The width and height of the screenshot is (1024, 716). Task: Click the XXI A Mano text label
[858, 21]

------------------------------------------------

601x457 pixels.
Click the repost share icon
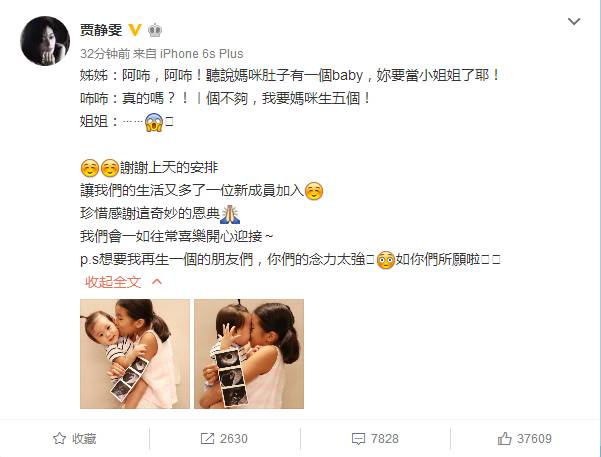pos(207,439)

------------------------------------------------

* Written request
Show each line of the data above that contains the word "Click".

* Full solution
The width and height of the screenshot is (1024, 716). Task: Click the XXI A Mano text label
Click the repost share icon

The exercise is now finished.